100 queries over 500K context: < $2.00 with cache + batch stacking.

Provider Compatibility

| Feature | Google | Anthropic | OpenAI | Others | |---------|--------|-----------|--------|--------| | Thinking levels | native | ignored | ignored | ignored | | Thought signatures | native | ignored | ignored | ignored | | Structured output | API-enforced | FINAL() fallback | FINAL() fallback | FINAL() fallback | | Web search/URL | native | error msg | error msg | error msg | | Code execution | native | local only | local only | local only | | Media resolution | native | ignored | ignored | ignored | | Batch API | native | standard batch | standard batch | standard batch | | Context caching | native | native | native | provider-dependent |

Gemini Batteries (REPL Functions)

Available with --tools standard or --tools full when provider is Google:

# In REPL code:
result = web_search("latest nodejs version")
print(result)

page = fetch_url("https://example.com/docs")
print(page[:500])

img_path = generate_image("architecture diagram of microservices")
print(img_path)

Non-Google providers get clear error messages: "web_search() requires provider: google".

Examples

See examples/ for complete configs:

  • gemini-research/ — Web search + URL context research agent
  • gemini-multimodal/ — Media resolution + image analysis
  • gemini-cheap-batch/ — Maximum cost stacking example

Config Files

Drop .md files in your working directory to customize behavior. Run rlmx init to scaffold defaults with inline comments.

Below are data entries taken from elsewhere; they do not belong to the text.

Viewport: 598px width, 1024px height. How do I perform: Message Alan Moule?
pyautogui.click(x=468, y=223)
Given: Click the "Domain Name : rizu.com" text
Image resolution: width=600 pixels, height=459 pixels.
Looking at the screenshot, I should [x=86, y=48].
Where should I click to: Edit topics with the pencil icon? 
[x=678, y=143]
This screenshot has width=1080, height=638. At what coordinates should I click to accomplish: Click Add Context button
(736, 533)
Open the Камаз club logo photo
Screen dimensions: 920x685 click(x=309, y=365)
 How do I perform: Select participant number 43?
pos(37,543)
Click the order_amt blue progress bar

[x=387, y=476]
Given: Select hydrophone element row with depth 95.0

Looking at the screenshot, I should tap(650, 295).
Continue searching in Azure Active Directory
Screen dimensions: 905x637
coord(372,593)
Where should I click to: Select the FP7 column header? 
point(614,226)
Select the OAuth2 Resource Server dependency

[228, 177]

| File | Purpose | |------|---------| | SYSTEM.md | System prompt sent to the LLM. Default: exact RLM paper prompt. | | CONTEXT.md | Context loading documentation (informational). | | TOOLS.md | Custom Python functions injected into the REPL namespace. | | CRITERIA.md | Output format criteria appended to the system prompt. | | MODEL.md | LLM provider and model selection. |

TOOLS.md Format

Define custom REPL tools as ## heading + python code block:

## search_docs
` ``python
def search_docs(keyword):
    """Search context for files matching keyword."""
    matches = [item for item in context if keyword.lower() in item['content'].lower()]
    return [m['path'] for m in matches]
` ``

## summarize_chunk
` ``python
def summarize_chunk(text, max_words=100):
    """Summarize a chunk of text."""
    return llm_query(f"Summarize in {max_words} words:\n{text}")
` ``

MODEL.md Format

provider: google
model: gemini-3.1-flash-lite-preview
sub-call-model: gemini-3.1-flash-lite-preview

Supports any provider available in pi/ai: anthropic, openai, google, etc.

CLI Reference

rlmx "query" [options]                Run an RLM query
rlmx init [--dir <path>]             Scaffold config files
rlmx batch <file> [options]           Run batch queries from a file
rlmx cache [options]                  Cache management (warmup, estimate)

Options:
  --context <path>        Path to context (directory or file)
  --cache                 Enable CAG mode (cache context in system prompt)
  --output <mode>         Output mode: text (default), json, stream
  --verbose               Show iteration progress on stderr
  --max-iterations <n>    Maximum RLM iterations (default: 30)
  --timeout <ms>          Timeout in milliseconds (default: 300000)
  --dir <path>            Directory for init command (default: cwd)
  --help, -h              Show this help message
  --version, -v           Show version

Gemini options:
  --thinking <level>      Thinking level: minimal, low, medium, high
  --batch-api             Use Gemini Batch API for 50% cost reduction

Cache options:
  --estimate              Estimate cache costs without making LLM calls
  --session-prefix <str>  Override session prefix for cache key

Output Modes

Text (default)

Prints the final answer to stdout.

JSON

rlmx "query" --output json

Returns:

{
  "answer": "The answer to your query...",
  "references": ["docs/start/create-project.md", "docs/concept/inter-process-communication.md"],
  "usage": { "inputTokens": 12500, "outputTokens": 3200, "llmCalls": 5 },
  "iterations": 3,
  "model": "google/gemini-3.1-flash-lite-preview"
}

Stream

rlmx "query" --output stream

Emits JSONL events per iteration, then a final event.

Context Loading

| Input | Behavior | |-------|----------| | --context dir/ | Recursively reads *.md files as list[{path, content}] | | --context file.md | Reads as single string | | --context file.json | Parses JSON as dict or list | | stdin pipe | Reads as single string |

Environment Variables

rlmx uses pi/ai for LLM calls. Set the appropriate API key for your provider:

  • GEMINI_API_KEY — for Google Gemini models (default provider)
  • ANTHROPIC_API_KEY — for Anthropic models
  • OPENAI_API_KEY — for OpenAI models

Programmatic API

import { rlmLoop, loadConfig, loadContext } from "rlmx";

const config = await loadConfig("./");
const context = await loadContext("./docs/");

const result = await rlmLoop("How does IPC work?", context, config, {
  maxIterations: 10,
  timeout: 60000,
  verbose: false,
  output: "json",
});

console.log(result.answer);
console.log(result.references);

Requirements

  • Node.js >= 18
  • Python 3.10+ (for the REPL subprocess)
  • An LLM API key (Anthropic, OpenAI, Google, etc.)

License

MIT